Antonio Garcia Martinez, posting on Bari Weiss’s Common Sense blog, makes the case that increasingly, people are taking the “metaverse” of the internet as the lens through which they interpret life around them. Note what he writes:
I used to think that online life constituted the shadows in Plato’s allegory of the cave, and those craning their necks into phones all day were the poor souls chained down and forced to watch the meaningless digital flickers of reality . . .
Now, everyone is a cultural in-betweener, living a somewhat dissociated life between the mental world they’ve constructed with the aid of screens and algorithms, and the physical world that both feeds them and imposes a legal framework. If you look closely, every major debate in the culture war is over which narrative to pluck from the virtual realm and use as a guide for the ‘real’ world that is now downstream of the digital version.
Techies will literally invent an entirely new plane of human existence rather than offering to fix the pressing problems of the ‘meatspace’ world. The problem, once again, is that we’re all willing to follow them there, and make the real world subordinate to the metaverse one.
This brings me back to the 39%. Prior to 2012, reliable research found that 6% of men and 2% of women experienced at least some degree of same-sex attraction. As for an indelible orientation to the same sex, it was 2% men, 1% women. Instances of gender dysphoria were far fewer.
But now we are inundated with commercials, TV shows, movies, and myriad internet sources which make it seem sexual fluidity ebbs and flows continually. In more progressive states, there’s a push for this in K-12. Is this a passing fad? Or will we see the percentage of young adults exceed 50% in ten years?
OK, enough hand-wringing. What do we as followers of Jesus do?
First of all, recognize that we are in a mission field. Continue to figure out the best way to make disciples in your context, urging believers to get a firm grip on the scriptures. YouTube clips and text message prayers are devotional fast food. Set the table for them.
Remember the Bereans? As Paul and Silas taught about Jesus, they “examined the scriptures every day to see whether these things were so” (Acts 17:10). They were determining what was real by searching God’s revealed word.

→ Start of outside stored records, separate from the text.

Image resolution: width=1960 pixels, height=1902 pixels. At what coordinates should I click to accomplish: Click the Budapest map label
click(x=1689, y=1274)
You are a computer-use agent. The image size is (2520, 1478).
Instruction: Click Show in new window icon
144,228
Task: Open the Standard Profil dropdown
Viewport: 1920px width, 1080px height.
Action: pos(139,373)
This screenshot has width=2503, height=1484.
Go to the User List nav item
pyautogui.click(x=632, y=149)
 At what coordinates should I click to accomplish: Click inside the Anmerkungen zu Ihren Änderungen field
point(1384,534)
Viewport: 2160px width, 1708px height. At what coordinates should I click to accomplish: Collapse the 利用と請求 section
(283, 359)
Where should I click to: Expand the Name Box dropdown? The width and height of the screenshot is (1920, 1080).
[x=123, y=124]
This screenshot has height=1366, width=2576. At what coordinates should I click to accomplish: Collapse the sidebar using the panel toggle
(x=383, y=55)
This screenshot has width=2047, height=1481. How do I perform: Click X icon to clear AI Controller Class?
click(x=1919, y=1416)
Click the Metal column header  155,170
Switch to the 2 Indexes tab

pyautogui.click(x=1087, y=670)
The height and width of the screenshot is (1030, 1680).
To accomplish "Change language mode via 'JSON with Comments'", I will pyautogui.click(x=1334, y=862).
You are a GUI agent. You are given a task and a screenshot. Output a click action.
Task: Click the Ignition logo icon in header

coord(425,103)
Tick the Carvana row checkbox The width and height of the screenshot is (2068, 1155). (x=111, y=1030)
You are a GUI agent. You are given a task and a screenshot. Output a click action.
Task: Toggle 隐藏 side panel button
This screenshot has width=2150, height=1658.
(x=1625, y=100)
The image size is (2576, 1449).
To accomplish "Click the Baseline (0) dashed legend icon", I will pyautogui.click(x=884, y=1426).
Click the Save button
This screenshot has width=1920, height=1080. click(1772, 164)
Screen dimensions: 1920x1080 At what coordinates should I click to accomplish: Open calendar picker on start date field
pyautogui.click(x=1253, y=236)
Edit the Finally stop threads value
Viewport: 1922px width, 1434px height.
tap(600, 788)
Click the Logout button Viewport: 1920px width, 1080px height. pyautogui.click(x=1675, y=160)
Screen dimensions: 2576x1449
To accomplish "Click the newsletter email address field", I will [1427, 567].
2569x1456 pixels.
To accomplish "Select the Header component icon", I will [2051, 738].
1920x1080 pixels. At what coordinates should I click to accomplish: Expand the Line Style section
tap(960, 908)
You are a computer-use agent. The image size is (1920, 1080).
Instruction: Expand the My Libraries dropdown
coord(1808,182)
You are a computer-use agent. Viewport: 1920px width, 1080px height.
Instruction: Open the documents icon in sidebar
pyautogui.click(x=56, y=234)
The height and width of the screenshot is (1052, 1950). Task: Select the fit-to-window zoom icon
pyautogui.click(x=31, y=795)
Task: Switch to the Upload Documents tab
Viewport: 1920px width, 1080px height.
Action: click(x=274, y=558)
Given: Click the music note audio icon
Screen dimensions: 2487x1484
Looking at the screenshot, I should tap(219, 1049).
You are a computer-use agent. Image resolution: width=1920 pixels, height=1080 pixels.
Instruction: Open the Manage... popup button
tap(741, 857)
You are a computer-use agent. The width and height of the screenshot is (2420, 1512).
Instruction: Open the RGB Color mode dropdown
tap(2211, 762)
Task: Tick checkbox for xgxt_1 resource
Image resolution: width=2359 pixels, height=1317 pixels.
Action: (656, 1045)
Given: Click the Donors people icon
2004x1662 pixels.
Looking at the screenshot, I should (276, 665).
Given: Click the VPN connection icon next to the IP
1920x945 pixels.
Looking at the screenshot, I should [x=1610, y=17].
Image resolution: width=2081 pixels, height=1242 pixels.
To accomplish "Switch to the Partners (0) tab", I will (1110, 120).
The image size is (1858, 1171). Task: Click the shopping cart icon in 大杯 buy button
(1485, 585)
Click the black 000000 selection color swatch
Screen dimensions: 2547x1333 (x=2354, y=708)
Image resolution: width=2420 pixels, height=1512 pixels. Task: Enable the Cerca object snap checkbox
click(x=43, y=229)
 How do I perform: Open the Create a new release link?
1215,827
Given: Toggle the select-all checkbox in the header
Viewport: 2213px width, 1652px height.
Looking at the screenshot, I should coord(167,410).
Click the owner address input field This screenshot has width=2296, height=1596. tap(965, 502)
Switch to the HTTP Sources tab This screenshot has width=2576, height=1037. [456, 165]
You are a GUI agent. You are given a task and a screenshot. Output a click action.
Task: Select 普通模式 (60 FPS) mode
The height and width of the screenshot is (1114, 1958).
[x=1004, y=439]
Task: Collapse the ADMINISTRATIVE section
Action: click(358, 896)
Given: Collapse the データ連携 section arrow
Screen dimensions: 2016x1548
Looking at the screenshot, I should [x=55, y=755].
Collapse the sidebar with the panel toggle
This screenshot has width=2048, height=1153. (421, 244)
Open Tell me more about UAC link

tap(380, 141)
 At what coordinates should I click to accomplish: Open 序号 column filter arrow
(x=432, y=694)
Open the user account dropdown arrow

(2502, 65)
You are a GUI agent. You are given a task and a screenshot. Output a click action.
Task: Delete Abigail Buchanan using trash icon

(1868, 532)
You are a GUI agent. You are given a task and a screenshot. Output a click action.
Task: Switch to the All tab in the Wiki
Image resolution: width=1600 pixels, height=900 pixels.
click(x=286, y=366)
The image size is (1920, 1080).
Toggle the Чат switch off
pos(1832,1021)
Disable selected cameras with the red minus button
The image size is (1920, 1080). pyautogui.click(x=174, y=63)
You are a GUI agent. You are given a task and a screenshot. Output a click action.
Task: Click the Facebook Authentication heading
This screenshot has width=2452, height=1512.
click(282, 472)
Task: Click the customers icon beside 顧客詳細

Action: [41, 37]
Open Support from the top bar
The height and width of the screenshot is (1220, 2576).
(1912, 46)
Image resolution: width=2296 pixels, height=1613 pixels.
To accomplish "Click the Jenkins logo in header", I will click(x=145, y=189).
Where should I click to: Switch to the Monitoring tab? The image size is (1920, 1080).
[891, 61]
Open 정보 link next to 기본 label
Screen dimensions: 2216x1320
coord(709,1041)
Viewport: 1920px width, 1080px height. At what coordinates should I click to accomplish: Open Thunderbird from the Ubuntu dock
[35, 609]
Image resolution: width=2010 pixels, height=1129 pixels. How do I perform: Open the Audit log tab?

Include in your discipleship a theology of sexuality. Not just a few verses here and there which forbid certain behaviors. Explain God’s design. Give the big picture of what we believe.
Increasingly, I find it necessary to discuss a theology of sexuality with some of my counselees. There is so much idolatrous confusion infiltrating the Church. And so I make them read the chapters on theology found in my book Into the Light. There are certainly many other resources available today, but I believe what I’ve written is comprehensive, readable, and easy to understand.
And finally, look for ways to be equipped to help people with deep sexual brokenness. As a new generation is plunged beneath the Sexual Tsunami, we must become more skilled in how we offer prayer ministry.
More on this stuff later. Keep your surfboards ready!
Well, I can agree that the internet has very little to do with reality. It is wise to warn people that the internet is rarely a clear picture of reality. Sometimes I think that things ebb and flow. The ship may be listing one way right now, but it will probably list the other way not too long from now. If only the ship could stop all the tilting, I think we'd all feel a lot less seasick.
Mark, As always your post was insightful, timely and deep— and deeply disturbing. It remind me of David Bowie once saying he was “ a closet heterosexual.” He meant that, although he was heterosexual, he felt the need to project the image of being a homosexual for marketing purposes. I wonder how many people today identify as LBGTQ just to be popular.